Dear Female Veteran:
Thank you for taking a job with a company who is up front about the fact that what you do might kill you. Thank you for rolling those dice. Thank you for actually doing what I say I would “totally do” if I got drafted. Thank you for having the courage to not wait to get drafted.
Thanks for saving my life, my sisters’ lives, the lives of all the women in my quilt guild, my mother, the niece I hope to have someday. Thank you for saving my friend Heather’s life, my friend Bari’s life, my Aunt Leesa’s life. Thank you for saving the plot where my paternal grandmother is buried, the plot where my maternal grandmother is buried, the lives of my friend Annie’s daughters and the lives of all three of my beautiful female cousins. Thank you for all those lives and all the millions of other girls’ lives you protected or protect now or will protect when you get out of basic.

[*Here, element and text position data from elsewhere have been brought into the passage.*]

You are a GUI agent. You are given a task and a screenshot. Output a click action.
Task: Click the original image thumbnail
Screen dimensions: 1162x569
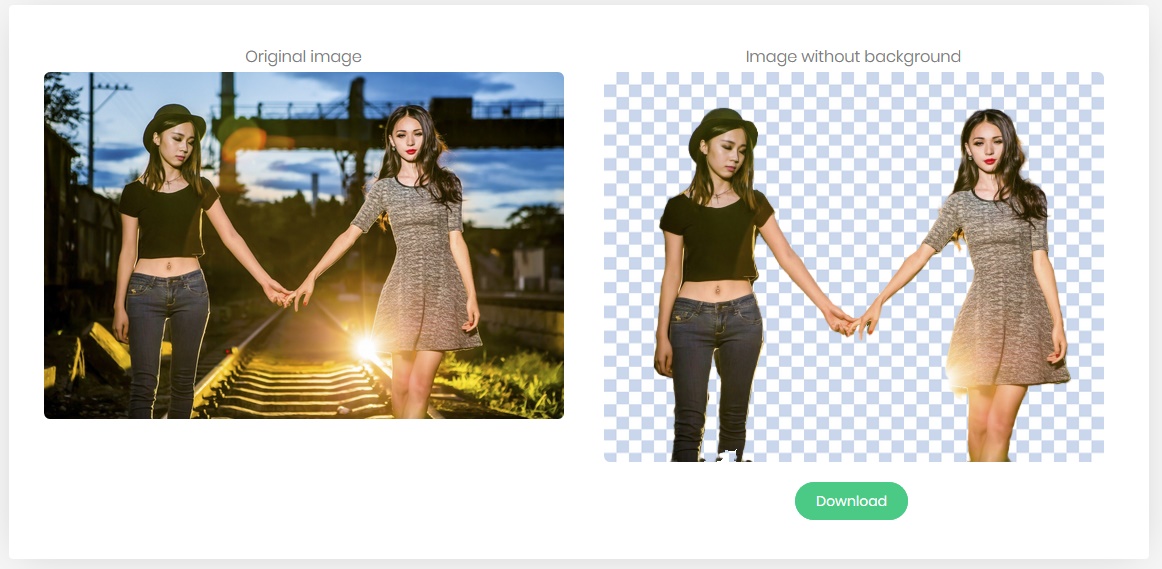point(303,245)
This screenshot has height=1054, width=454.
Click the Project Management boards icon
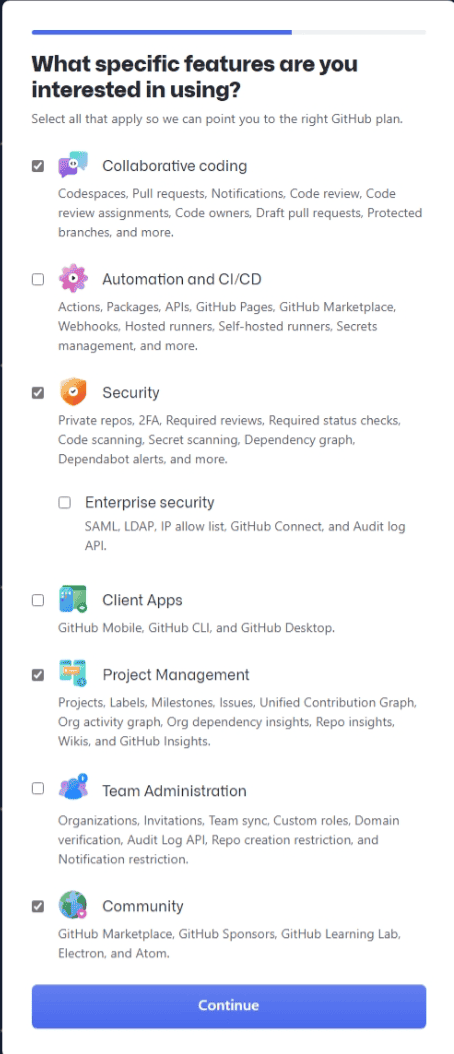pos(73,674)
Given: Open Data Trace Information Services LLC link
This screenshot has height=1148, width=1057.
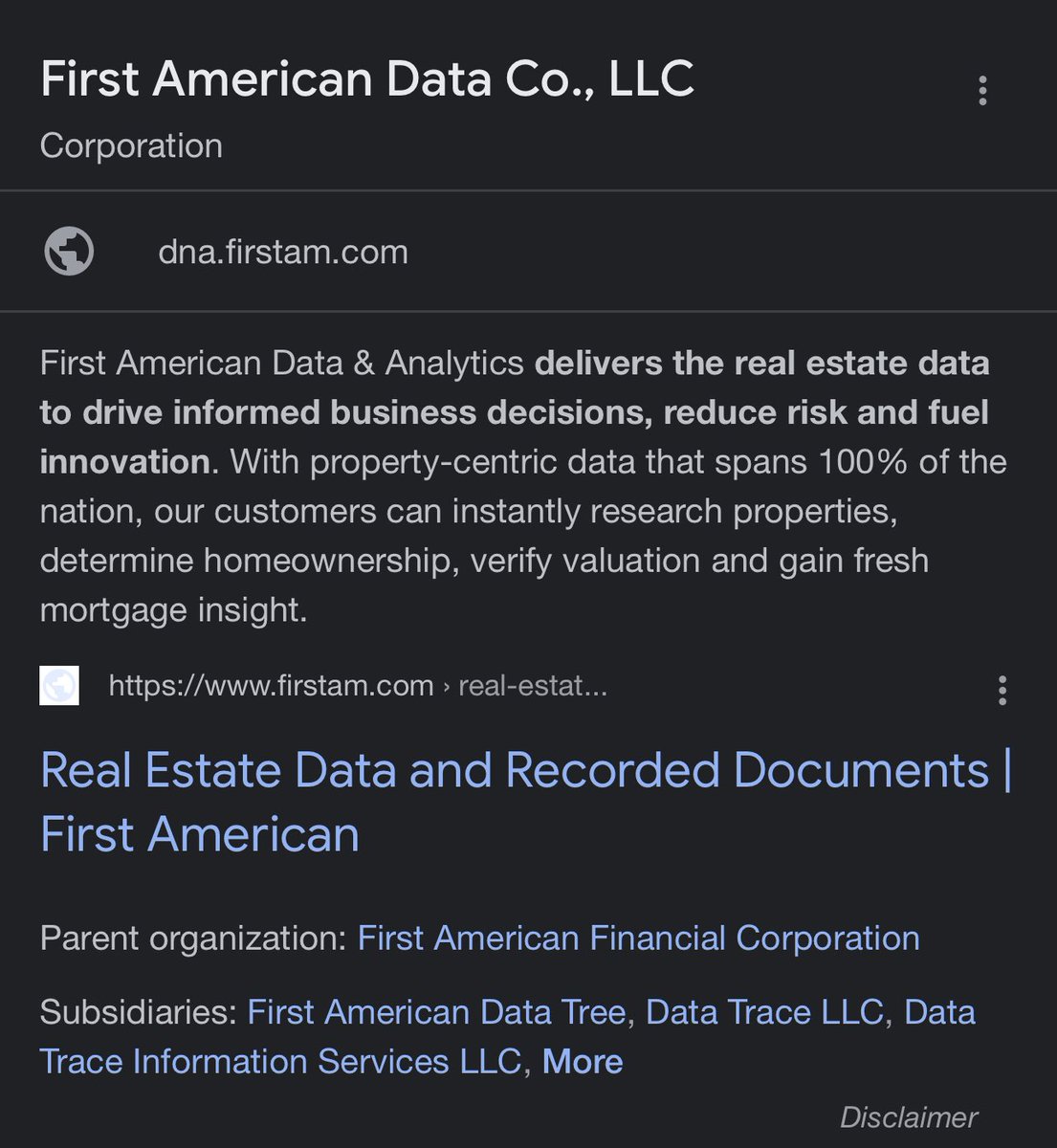Looking at the screenshot, I should tap(279, 1062).
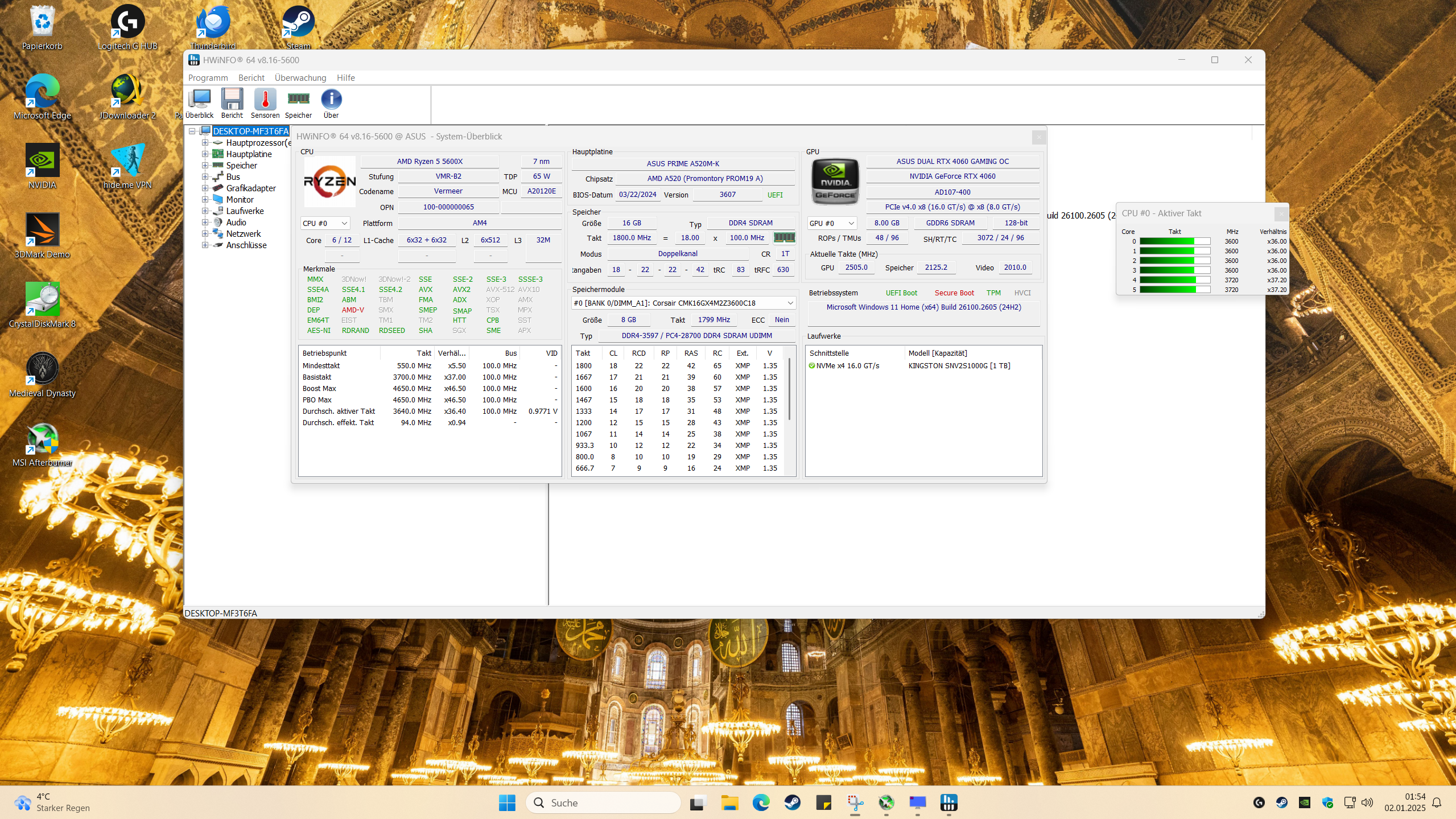Close the System-Überblick panel
1456x819 pixels.
pos(1039,137)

Thank you, Female Veteran, for doing the hard part. There are times — no one can honestly deny it — the mud on your boots is muddier than the mud on the boots of the guy in front of you because you’re a girl and it’s different for you, different because some things really are different and different because they tell you they are, even when they aren’t. All of us out here, all us girls, we get it. Thank you for doing it for us, for not just matching the guy in front of you but for exhausting yourself further to prove our worth. I promise you, I am trying in my own ways. But I can’t bounce a quarter off my bed, so you win.

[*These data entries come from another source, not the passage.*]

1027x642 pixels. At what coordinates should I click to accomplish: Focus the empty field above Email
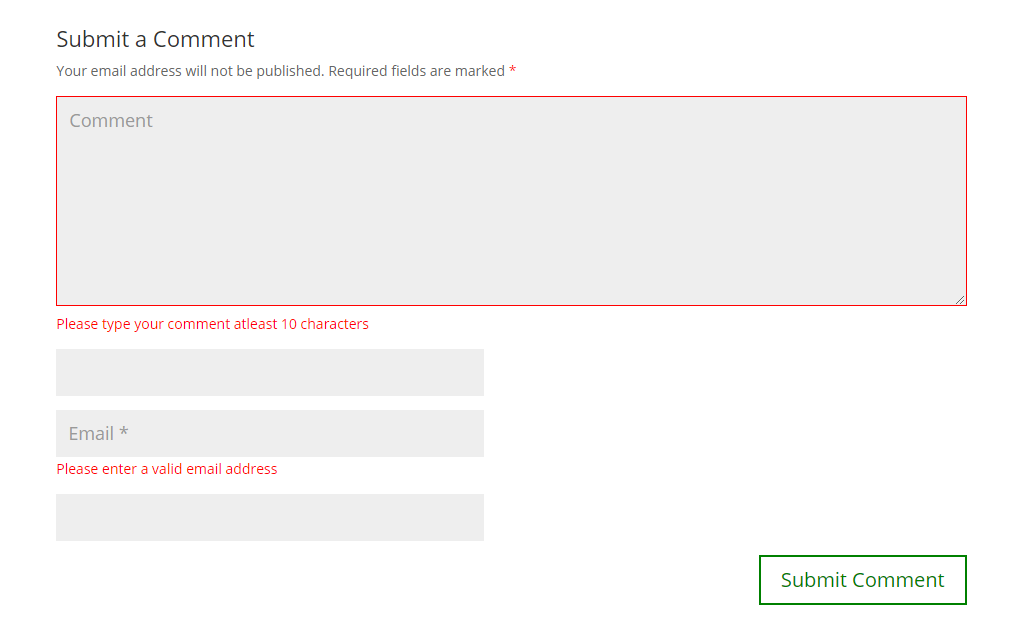point(270,372)
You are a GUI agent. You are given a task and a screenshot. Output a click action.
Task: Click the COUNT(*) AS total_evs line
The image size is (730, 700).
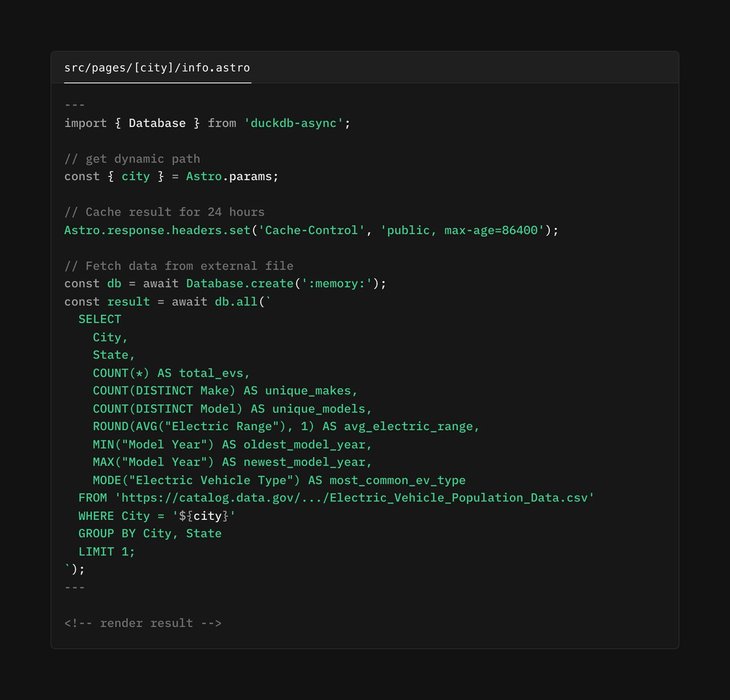coord(171,373)
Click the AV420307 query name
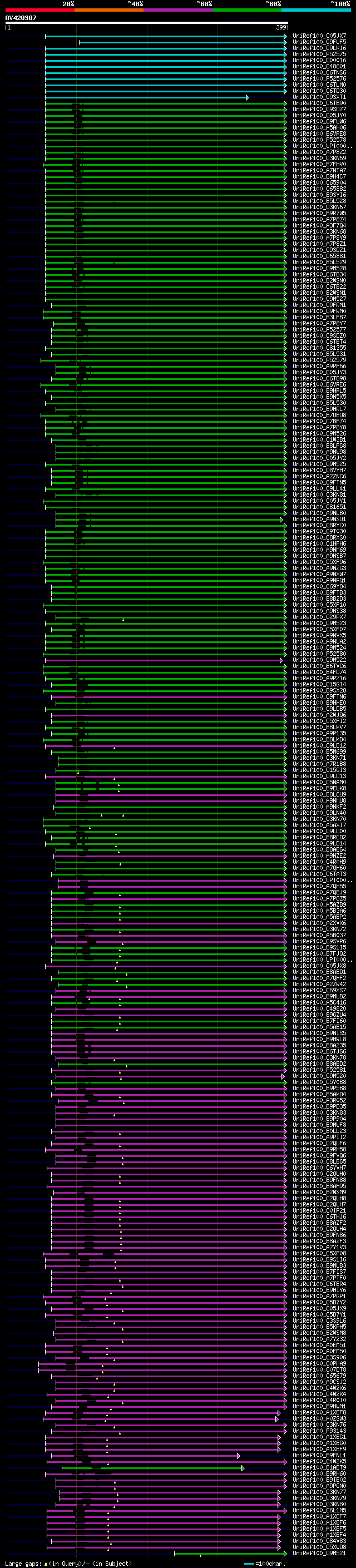 coord(21,18)
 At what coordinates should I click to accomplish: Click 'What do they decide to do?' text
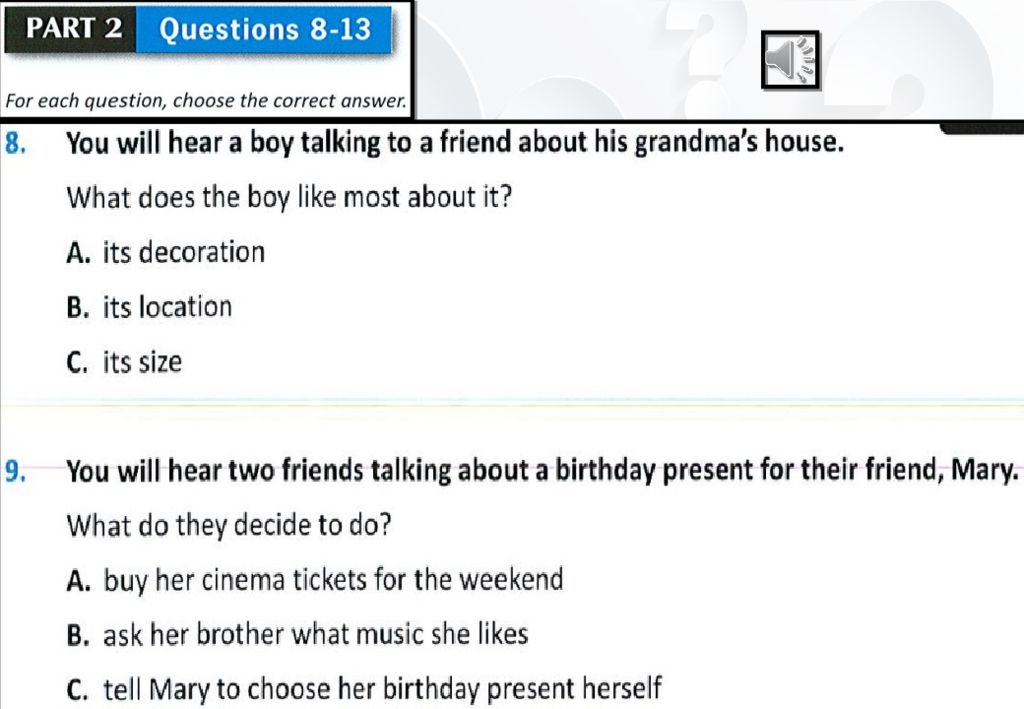click(229, 525)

We are so distracted. We are inside a box of Cheez-Its watching Say Yes To the Dress! — but if I start listing all the things I’m ashamed of, you’ll miss some kind of checkpoint thing and get in trouble and that is the opposite of what I want for you right now. Thank you for fighting for us anyway, even if we’re inside a box of Cheez-Its.
Happy Veteran’s Day, Female Veteran. I really love this country, even so. And we don’t have it, I don’t have it, without every single one of you.